Figured you would say something like this, but I don't think this is accurate at all. For instance, Dylan's vocal delivery and material change dramatically over time, from the shout-y Woody Guthrie-style delivery of the first album to an extended Lefty Frizzel impression a few years later to an album of almost entirely terrible covers just a few years after that. Reed similarly goes all over the place, from aping Dylan to doo-wop to glam to experimental noise music to punk poet. Bowie is in their lineage but even more extreme in the abrupt stylistic shifts.
I will concede that all of these guys have a distinct "voice" and approach - despite all the genre exercises - that Billy doesn't ever really develop, which I think I argued upthread somewhere, although specifically in terms of his lyrics. He is much more firmly a pastiche artist, but what makes him distinctive as one is how *weak* his own voice in in comparison to these other guys (all of whom, as noted, came before him). What is distinct about him is that bitter Long Island schtick, it bleeds through every style he assumes, but there's not much there, it's flimsy and obvious, where Bowie, Reed, and Dylan all better understood mystery and ambiguity.
― Οὖτις, Monday, 6 November 2017 22:42 (eight years ago)
Like with Bowie, Reed and Dylan (and shit maybe we should throw Neil Young in here too) there's always this balance between being unpredictable and maintaining a certain personal quality. One of them might do a specific genre exercise, but it nonetheless is distinctly *them* doing it, and that tension is where the mystery and the interesting stuff is. Billy sort of disappears into his exercises, where the only real Joelian elements one can discern are usually sloppy lyrics and a certain fussiness with arrangements and rhythms.
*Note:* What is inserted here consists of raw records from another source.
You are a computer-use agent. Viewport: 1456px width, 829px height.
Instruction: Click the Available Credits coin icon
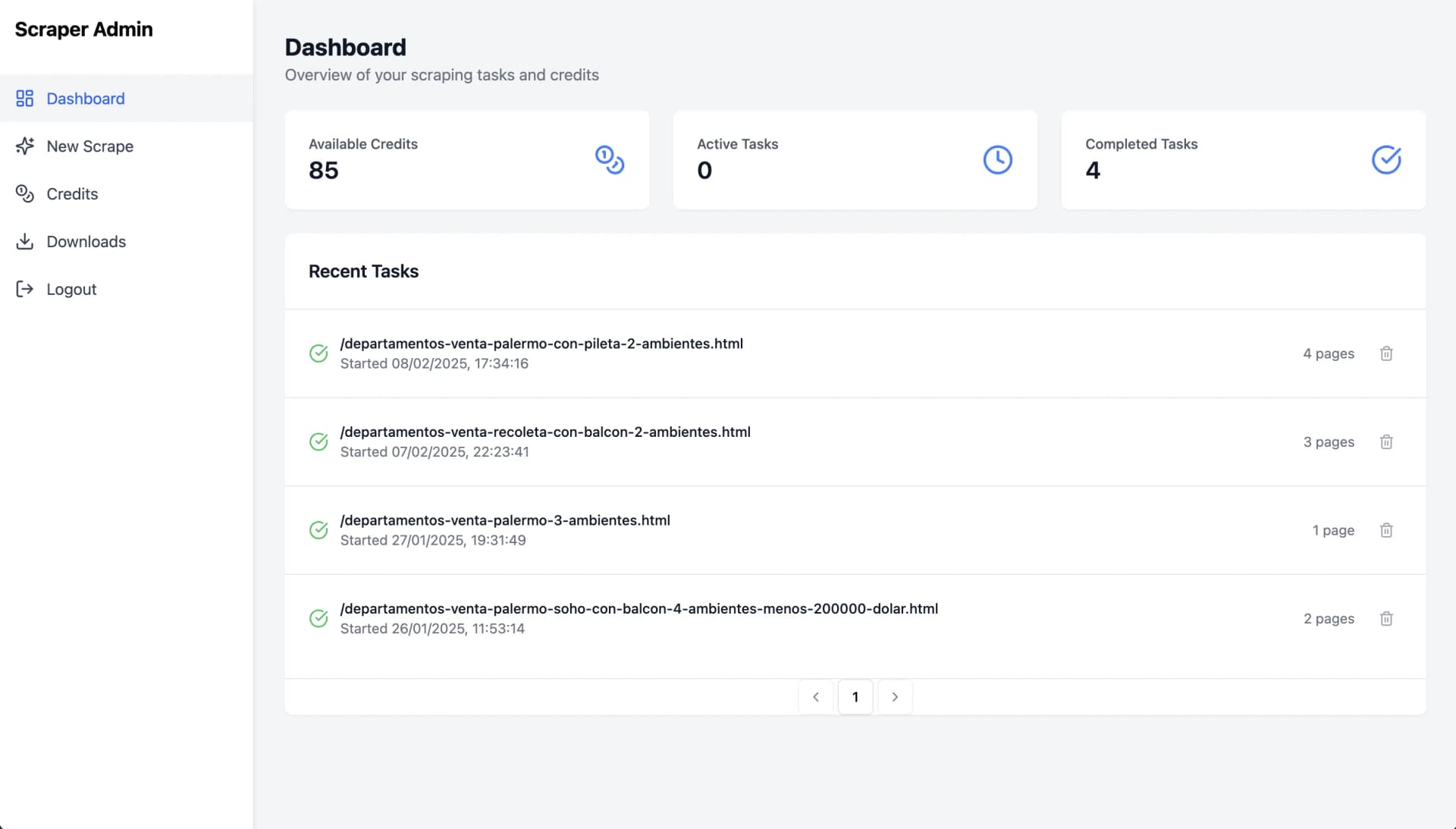tap(610, 159)
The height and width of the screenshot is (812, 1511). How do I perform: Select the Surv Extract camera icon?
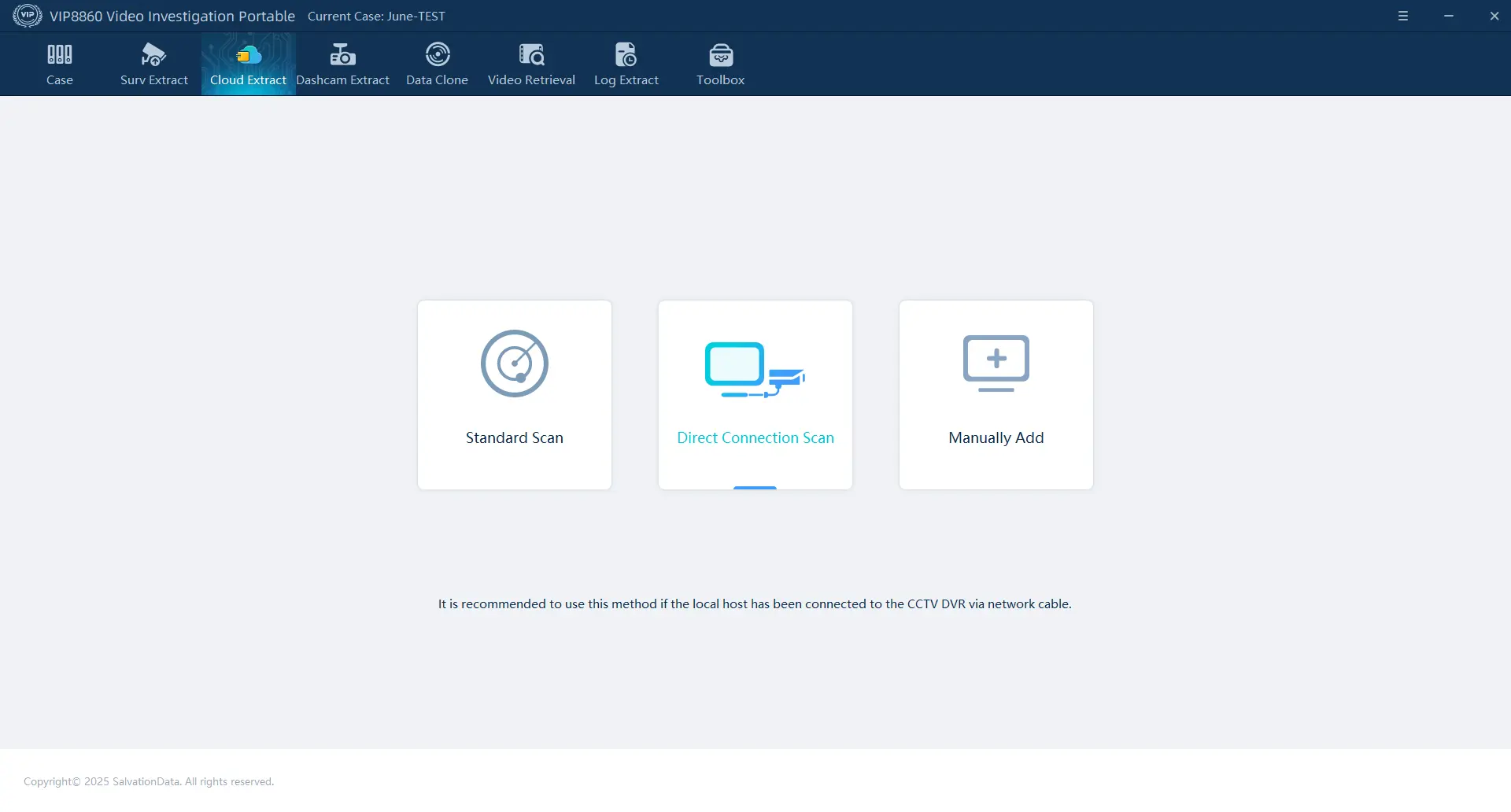153,55
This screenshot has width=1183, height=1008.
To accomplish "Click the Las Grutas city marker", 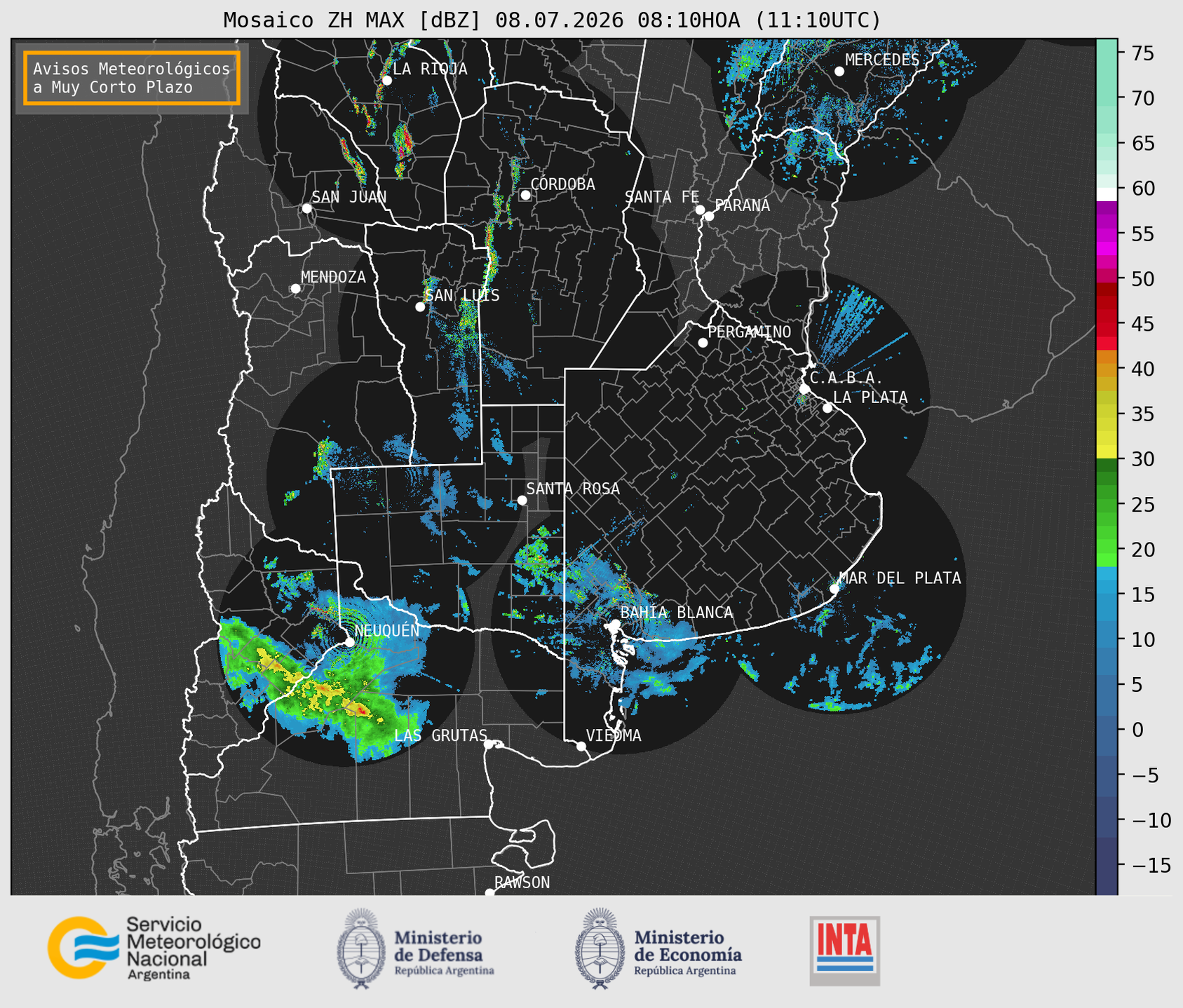I will pos(489,744).
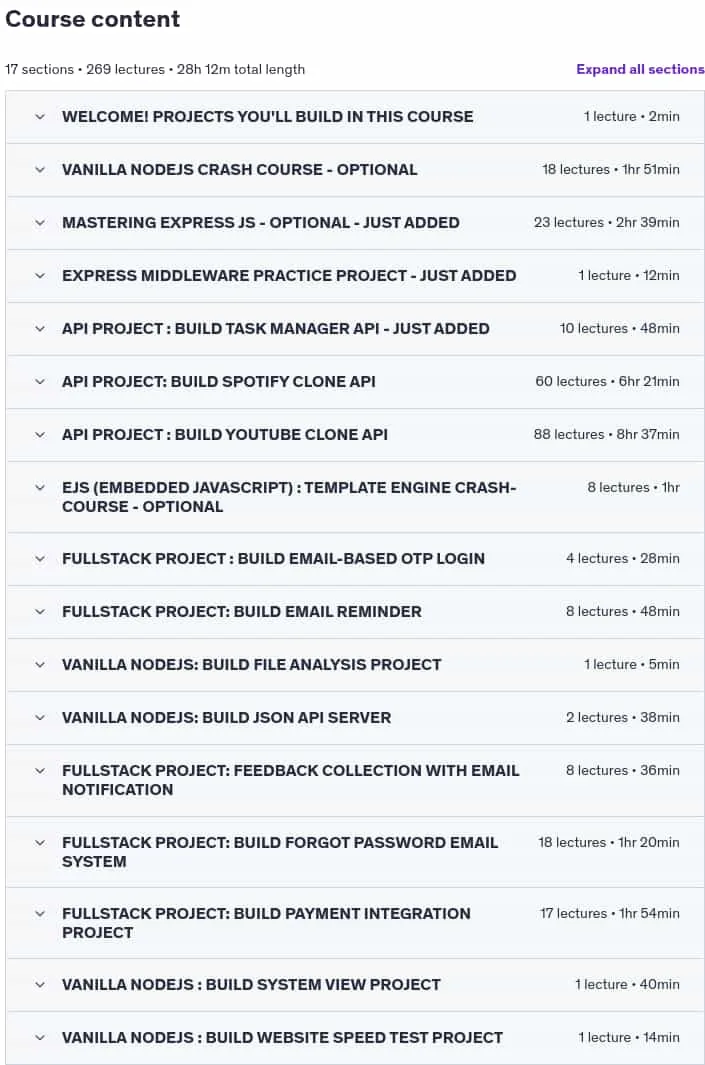Click Build Forgot Password Email System heading
This screenshot has height=1065, width=705.
(280, 852)
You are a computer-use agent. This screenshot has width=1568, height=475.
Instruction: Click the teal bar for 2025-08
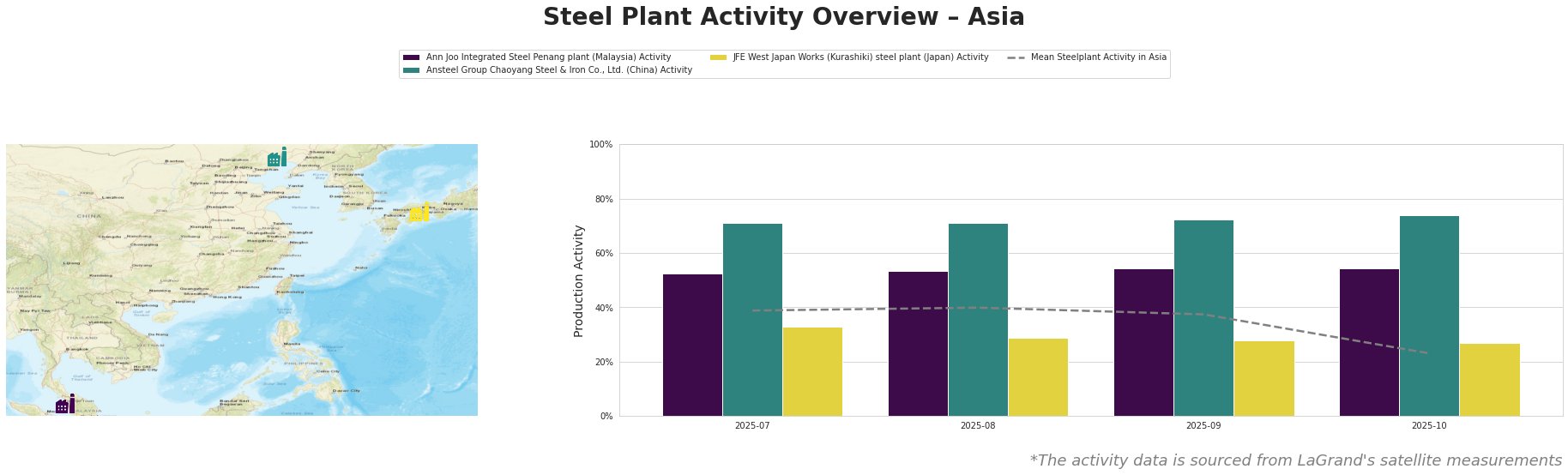[x=978, y=320]
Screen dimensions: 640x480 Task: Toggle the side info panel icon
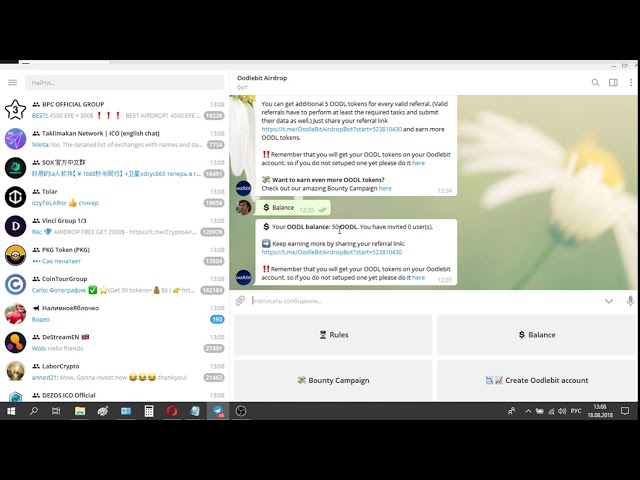[613, 82]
But there's no mystery there.
― Οὖτις, Monday, 6 November 2017 22:47 (eight years ago)
Joelocity II
― Careful with that Ax, Emanuel (Ye Mad Puffin), Monday, 6 November 2017 22:57 (eight years ago)
Paul Simon is another point of comparison, writing genre songs in relatively obscure genres, but never hiding either self-awareness or intelligence.
― Eazy, Monday, 6 November 2017 23:04 (eight years ago)
i don't disagree with a lot of what you're saying - but again reed is not a pop star, dylan and bowie are (but not at joel's scale or level of success), and I'm not sure mystery or subjective *quality* are essential requirements of being a postmodern artist.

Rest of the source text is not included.